**Exercise directions:**
Return exactly the lines below, starting with the one that has "Supplier Repository (80, 2447)" and going on through the one that has "Cartes Pokémon TCG (260, 747)".

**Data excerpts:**
============================================================
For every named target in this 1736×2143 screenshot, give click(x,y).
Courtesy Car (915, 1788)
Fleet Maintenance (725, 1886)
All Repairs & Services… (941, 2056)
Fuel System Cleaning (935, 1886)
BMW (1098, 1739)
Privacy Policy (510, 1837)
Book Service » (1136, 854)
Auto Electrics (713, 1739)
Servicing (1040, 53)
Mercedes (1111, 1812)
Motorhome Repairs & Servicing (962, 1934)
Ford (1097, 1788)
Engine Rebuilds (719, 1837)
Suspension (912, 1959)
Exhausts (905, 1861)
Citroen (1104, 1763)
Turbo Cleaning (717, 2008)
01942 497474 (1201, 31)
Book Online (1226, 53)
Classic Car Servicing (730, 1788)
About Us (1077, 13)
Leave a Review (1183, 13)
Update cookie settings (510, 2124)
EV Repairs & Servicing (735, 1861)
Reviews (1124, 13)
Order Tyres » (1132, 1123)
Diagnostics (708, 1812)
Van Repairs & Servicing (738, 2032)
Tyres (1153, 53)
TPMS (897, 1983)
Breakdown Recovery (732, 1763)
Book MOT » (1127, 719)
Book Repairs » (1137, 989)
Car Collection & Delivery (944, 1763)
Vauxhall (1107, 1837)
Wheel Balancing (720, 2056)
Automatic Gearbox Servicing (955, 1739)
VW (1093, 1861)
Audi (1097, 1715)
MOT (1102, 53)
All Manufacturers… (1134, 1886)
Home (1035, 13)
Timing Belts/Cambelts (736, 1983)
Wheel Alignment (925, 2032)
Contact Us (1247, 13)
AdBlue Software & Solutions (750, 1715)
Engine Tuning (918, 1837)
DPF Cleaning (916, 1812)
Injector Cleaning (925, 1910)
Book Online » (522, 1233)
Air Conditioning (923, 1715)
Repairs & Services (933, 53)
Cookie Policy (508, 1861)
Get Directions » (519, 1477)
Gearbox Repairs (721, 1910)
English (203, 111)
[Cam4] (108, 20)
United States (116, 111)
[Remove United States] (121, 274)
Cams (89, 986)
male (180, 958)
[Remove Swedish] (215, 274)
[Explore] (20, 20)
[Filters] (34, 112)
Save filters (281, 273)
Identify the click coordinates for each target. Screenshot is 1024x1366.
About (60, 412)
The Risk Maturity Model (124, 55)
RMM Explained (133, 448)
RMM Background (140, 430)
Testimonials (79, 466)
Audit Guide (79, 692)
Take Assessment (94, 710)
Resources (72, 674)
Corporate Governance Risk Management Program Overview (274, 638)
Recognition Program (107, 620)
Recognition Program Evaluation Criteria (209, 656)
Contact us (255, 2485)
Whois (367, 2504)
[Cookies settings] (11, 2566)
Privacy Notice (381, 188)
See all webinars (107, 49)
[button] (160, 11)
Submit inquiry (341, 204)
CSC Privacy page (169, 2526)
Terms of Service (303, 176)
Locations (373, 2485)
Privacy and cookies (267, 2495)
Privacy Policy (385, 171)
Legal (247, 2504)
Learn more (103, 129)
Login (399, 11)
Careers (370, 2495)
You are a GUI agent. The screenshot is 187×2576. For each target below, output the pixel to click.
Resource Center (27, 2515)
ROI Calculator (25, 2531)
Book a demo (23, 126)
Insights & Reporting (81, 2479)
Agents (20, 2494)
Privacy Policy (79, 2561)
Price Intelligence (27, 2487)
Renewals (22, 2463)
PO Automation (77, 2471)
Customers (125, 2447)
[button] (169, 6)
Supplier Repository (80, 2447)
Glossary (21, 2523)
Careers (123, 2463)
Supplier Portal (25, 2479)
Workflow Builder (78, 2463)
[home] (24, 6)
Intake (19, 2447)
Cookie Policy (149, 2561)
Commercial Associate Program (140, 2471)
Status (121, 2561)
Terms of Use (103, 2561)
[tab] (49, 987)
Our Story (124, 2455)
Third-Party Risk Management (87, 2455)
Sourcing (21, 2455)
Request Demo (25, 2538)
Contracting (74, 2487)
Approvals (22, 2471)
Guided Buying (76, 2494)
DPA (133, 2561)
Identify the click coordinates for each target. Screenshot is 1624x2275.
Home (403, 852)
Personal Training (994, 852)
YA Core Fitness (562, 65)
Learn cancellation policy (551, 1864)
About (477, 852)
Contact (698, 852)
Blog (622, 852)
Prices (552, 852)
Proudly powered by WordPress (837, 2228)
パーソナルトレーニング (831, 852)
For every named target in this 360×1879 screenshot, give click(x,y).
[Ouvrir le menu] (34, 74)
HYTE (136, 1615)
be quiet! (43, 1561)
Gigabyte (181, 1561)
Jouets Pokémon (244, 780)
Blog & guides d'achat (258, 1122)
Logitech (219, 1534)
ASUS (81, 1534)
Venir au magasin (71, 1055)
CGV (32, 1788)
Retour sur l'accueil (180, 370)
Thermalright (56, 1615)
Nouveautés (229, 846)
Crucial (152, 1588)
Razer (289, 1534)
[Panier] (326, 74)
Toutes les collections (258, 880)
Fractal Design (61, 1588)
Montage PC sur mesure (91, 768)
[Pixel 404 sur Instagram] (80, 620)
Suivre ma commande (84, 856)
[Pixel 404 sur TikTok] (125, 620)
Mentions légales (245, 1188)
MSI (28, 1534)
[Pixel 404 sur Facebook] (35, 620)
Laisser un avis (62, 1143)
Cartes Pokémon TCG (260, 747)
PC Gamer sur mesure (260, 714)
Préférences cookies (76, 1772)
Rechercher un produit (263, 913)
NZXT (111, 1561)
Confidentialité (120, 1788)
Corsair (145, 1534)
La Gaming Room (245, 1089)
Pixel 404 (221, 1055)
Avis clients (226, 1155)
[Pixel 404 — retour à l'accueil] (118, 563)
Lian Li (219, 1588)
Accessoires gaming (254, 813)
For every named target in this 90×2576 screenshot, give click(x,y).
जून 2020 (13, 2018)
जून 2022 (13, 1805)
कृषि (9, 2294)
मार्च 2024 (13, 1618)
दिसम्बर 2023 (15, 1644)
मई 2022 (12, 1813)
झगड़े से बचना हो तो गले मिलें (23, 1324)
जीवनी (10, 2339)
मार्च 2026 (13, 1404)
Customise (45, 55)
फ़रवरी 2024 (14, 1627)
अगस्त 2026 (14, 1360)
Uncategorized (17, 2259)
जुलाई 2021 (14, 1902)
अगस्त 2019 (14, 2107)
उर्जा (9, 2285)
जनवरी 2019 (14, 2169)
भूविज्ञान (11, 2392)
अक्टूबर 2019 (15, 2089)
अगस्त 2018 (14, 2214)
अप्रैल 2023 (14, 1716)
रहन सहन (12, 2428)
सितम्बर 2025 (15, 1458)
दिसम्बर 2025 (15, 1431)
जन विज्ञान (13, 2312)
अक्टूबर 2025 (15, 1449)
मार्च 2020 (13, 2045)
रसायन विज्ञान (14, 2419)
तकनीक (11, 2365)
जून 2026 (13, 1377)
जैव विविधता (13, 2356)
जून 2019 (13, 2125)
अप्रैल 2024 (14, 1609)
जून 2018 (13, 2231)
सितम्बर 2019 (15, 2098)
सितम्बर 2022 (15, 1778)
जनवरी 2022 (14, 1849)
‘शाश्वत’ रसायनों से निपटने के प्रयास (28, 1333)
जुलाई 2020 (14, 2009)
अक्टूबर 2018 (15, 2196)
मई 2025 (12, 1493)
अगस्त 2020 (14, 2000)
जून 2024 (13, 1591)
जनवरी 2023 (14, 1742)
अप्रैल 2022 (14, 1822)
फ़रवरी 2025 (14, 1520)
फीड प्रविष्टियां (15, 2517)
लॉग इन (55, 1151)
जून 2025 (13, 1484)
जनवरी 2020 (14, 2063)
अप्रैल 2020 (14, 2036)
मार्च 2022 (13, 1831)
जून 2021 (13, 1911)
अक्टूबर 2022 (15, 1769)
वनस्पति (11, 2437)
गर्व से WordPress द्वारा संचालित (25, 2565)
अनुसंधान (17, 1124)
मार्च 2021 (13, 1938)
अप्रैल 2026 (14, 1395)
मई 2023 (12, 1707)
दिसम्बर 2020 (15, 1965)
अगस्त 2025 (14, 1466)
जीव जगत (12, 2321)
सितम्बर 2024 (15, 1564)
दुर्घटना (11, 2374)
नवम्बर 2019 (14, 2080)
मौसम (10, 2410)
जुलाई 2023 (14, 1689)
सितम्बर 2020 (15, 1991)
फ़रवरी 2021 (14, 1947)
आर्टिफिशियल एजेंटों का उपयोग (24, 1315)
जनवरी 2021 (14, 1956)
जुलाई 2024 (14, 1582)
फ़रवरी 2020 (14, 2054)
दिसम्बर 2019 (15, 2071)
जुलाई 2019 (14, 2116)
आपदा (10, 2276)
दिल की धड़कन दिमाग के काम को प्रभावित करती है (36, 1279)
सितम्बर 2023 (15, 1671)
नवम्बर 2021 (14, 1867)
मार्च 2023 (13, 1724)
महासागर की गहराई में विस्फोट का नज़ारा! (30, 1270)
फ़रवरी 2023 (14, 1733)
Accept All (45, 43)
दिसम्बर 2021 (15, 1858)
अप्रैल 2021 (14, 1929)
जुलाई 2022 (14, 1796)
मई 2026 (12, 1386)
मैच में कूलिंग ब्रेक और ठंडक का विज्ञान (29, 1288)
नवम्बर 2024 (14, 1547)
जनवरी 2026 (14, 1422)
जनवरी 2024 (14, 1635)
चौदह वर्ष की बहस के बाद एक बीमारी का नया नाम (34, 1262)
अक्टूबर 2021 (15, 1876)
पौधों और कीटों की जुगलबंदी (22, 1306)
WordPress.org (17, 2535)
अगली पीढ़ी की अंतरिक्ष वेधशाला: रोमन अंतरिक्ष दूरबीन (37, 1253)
============================================================
**Response area:**
Supplier Repository (80, 2447)
Glossary (21, 2523)
Careers (123, 2463)
Supplier Portal (25, 2479)
Workflow Builder (78, 2463)
[home] (24, 6)
Intake (19, 2447)
Cookie Policy (149, 2561)
Commercial Associate Program (140, 2471)
Status (121, 2561)
Terms of Use (103, 2561)
[tab] (49, 987)
Our Story (124, 2455)
Third-Party Risk Management (87, 2455)
Sourcing (21, 2455)
Request Demo (25, 2538)
Contracting (74, 2487)
Approvals (22, 2471)
Guided Buying (76, 2494)
DPA (133, 2561)
Identify the click coordinates for each target. Screenshot is 1624x2275.
Home (403, 852)
Personal Training (994, 852)
YA Core Fitness (562, 65)
Learn cancellation policy (551, 1864)
About (477, 852)
Contact (698, 852)
Blog (622, 852)
Prices (552, 852)
Proudly powered by WordPress (837, 2228)
パーソナルトレーニング (831, 852)
For every named target in this 360×1879 screenshot, give click(x,y).
[Ouvrir le menu] (34, 74)
HYTE (136, 1615)
be quiet! (43, 1561)
Gigabyte (181, 1561)
Jouets Pokémon (244, 780)
Blog & guides d'achat (258, 1122)
Logitech (219, 1534)
ASUS (81, 1534)
Venir au magasin (71, 1055)
CGV (32, 1788)
Retour sur l'accueil (180, 370)
Thermalright (56, 1615)
Nouveautés (229, 846)
Crucial (152, 1588)
Razer (289, 1534)
[Panier] (326, 74)
Toutes les collections (258, 880)
Fractal Design (61, 1588)
Montage PC sur mesure (91, 768)
[Pixel 404 sur Instagram] (80, 620)
Suivre ma commande (84, 856)
[Pixel 404 sur TikTok] (125, 620)
Mentions légales (245, 1188)
MSI (28, 1534)
[Pixel 404 sur Facebook] (35, 620)
Laisser un avis (62, 1143)
Cartes Pokémon TCG (260, 747)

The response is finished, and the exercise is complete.